Dataset entries

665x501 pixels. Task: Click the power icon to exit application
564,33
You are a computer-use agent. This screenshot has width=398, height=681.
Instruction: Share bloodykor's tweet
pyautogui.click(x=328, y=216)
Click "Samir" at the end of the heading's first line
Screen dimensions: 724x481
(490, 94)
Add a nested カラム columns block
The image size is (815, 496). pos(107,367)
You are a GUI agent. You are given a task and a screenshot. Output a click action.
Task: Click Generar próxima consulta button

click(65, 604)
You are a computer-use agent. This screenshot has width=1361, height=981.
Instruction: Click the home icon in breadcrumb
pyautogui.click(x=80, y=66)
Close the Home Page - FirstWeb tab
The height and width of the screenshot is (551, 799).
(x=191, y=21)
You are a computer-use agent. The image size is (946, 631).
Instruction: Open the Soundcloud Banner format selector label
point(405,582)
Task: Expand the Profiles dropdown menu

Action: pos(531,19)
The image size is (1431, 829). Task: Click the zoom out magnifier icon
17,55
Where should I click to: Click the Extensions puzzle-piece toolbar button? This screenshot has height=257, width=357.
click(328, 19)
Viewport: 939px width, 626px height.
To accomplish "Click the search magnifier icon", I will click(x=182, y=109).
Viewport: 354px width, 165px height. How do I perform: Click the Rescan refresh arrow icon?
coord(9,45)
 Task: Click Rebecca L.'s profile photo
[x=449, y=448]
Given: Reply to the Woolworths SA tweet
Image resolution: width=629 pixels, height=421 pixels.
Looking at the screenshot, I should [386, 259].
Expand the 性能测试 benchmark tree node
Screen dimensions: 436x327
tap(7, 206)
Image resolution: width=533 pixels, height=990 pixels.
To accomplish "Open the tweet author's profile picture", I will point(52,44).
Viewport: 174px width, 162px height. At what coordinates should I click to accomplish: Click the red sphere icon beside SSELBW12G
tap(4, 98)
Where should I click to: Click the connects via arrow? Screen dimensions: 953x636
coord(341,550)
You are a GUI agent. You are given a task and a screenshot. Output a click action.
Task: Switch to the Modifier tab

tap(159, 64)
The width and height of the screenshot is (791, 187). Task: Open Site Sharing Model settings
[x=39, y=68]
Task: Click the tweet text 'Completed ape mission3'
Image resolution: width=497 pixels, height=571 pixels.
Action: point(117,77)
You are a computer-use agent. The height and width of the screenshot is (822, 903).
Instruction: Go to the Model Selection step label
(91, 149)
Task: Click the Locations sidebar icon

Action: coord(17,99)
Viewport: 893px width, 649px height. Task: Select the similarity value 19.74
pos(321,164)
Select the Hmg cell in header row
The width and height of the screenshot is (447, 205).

[YOUR ASSIGNMENT] Line by line, retype the data exactly as written.

[RESULT]
665x501 pixels. Task: Click the power icon to exit application
564,33
You are a computer-use agent. This screenshot has width=398, height=681.
Instruction: Share bloodykor's tweet
pyautogui.click(x=328, y=216)
Click "Samir" at the end of the heading's first line
Screen dimensions: 724x481
(490, 94)
Add a nested カラム columns block
The image size is (815, 496). pos(107,367)
You are a GUI agent. You are given a task and a screenshot. Output a click action.
Task: Click Generar próxima consulta button

click(65, 604)
You are a computer-use agent. This screenshot has width=1361, height=981.
Instruction: Click the home icon in breadcrumb
pyautogui.click(x=80, y=66)
Close the Home Page - FirstWeb tab
The height and width of the screenshot is (551, 799).
(x=191, y=21)
You are a computer-use agent. The image size is (946, 631).
Instruction: Open the Soundcloud Banner format selector label
point(405,582)
Task: Expand the Profiles dropdown menu

Action: pos(531,19)
The image size is (1431, 829). Task: Click the zoom out magnifier icon
17,55
Where should I click to: Click the Extensions puzzle-piece toolbar button? This screenshot has height=257, width=357.
click(328, 19)
Viewport: 939px width, 626px height.
To accomplish "Click the search magnifier icon", I will click(x=182, y=109).
Viewport: 354px width, 165px height. How do I perform: Click the Rescan refresh arrow icon?
coord(9,45)
 Task: Click Rebecca L.'s profile photo
[x=449, y=448]
Given: Reply to the Woolworths SA tweet
Image resolution: width=629 pixels, height=421 pixels.
Looking at the screenshot, I should [386, 259].
Expand the 性能测试 benchmark tree node
Screen dimensions: 436x327
tap(7, 206)
Image resolution: width=533 pixels, height=990 pixels.
To accomplish "Open the tweet author's profile picture", I will point(52,44).
Viewport: 174px width, 162px height. At what coordinates should I click to accomplish: Click the red sphere icon beside SSELBW12G
tap(4, 98)
Where should I click to: Click the connects via arrow? Screen dimensions: 953x636
coord(341,550)
You are a GUI agent. You are given a task and a screenshot. Output a click action.
Task: Switch to the Modifier tab

tap(159, 64)
The width and height of the screenshot is (791, 187). Task: Open Site Sharing Model settings
[x=39, y=68]
Task: Click the tweet text 'Completed ape mission3'
Image resolution: width=497 pixels, height=571 pixels.
Action: point(117,77)
You are a computer-use agent. The height and width of the screenshot is (822, 903).
Instruction: Go to the Model Selection step label
(91, 149)
Task: Click the Locations sidebar icon

Action: coord(17,99)
Viewport: 893px width, 649px height. Task: Select the similarity value 19.74
pos(321,164)
Select the Hmg cell in header row
The width and height of the screenshot is (447, 205).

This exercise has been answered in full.